Ein einziges Match hat Sturm Graz in dieser Saison so richtig verpatzt: Am 15. September schlitterten die Grazer in der Europa League in Rotterdam gegen Feyenoord in ein 0:6-Debakel. Am Donnerstag (21 Uhr/Servus-TV hat Österreichs Vizemeister in Graz die Chance zur Revanche. Mit einem Erfolg hätte Sturm beste Karten, erstmals seit 22 Jahren im Europacup zu überwintern.

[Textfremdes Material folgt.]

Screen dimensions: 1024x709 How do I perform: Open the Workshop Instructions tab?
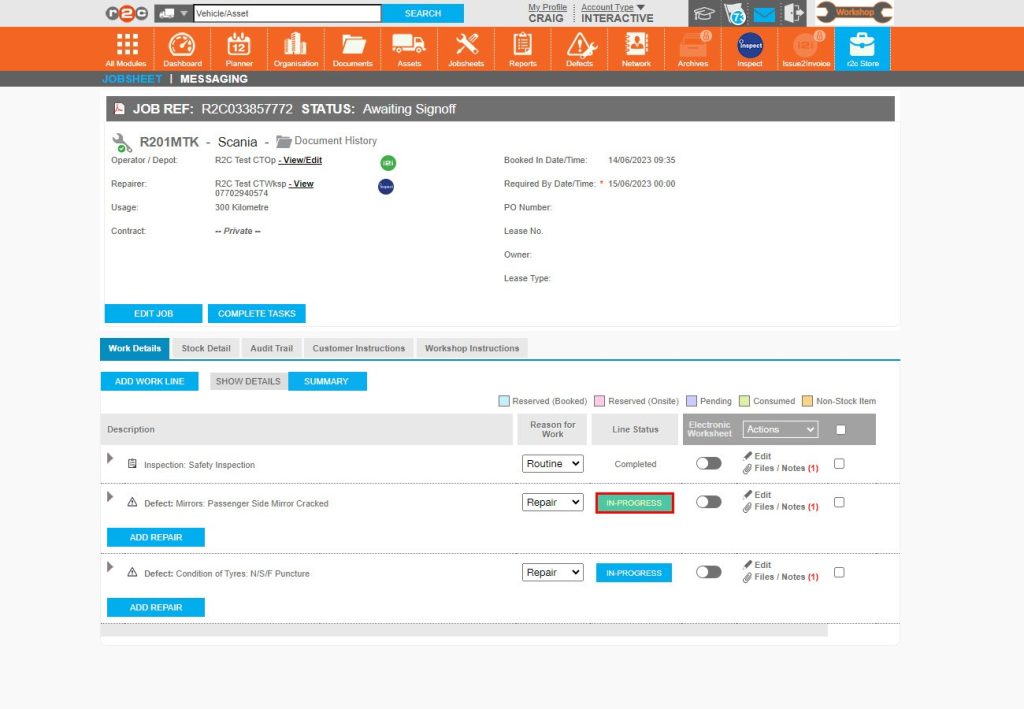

"Das 0:6 war ein maximal negativer Abend, die Watsch’n brennt noch immer. Feyenoord war sehr effektiv, hat von acht Torschüssen sechs Tore gemacht. An diesem Abend war alles gegen uns. Wir müssen in allen Details besser und überzeugter agieren", resümierte Trainer Christian Ilzer. Und hakte das Debakel damit auch ab. "Mit der Überzeugung und unseren Fans wird Feyenoord ein anderes Sturm Graz erleben", versprach Ilzer vor dem zweiten Duell mit dem niederländischen Topklub, bei dem der Oberösterreicher Gernot Trauner als Abwehrchef fungiert.

Immerhin ist Sturm seit Rotterdam in allen acht Pflichtspielen ungeschlagen, darunter zweimal gegen Lazio Rom - und hat sich mit einem 0:0 im Schlager am Samstag in Salzburg noch einmal Selbstvertrauen geholt. "Wir haben in den acht Spielen wieder Vertrauen in unsere Art des Fußballs bekommen und haben gesehen, dass wir auch gegen Spitzenteams bestehen können. Wir gehen mit starkem Selbstvertrauen und einer super Energie ins Spiel", betonte der Sturm-Coach.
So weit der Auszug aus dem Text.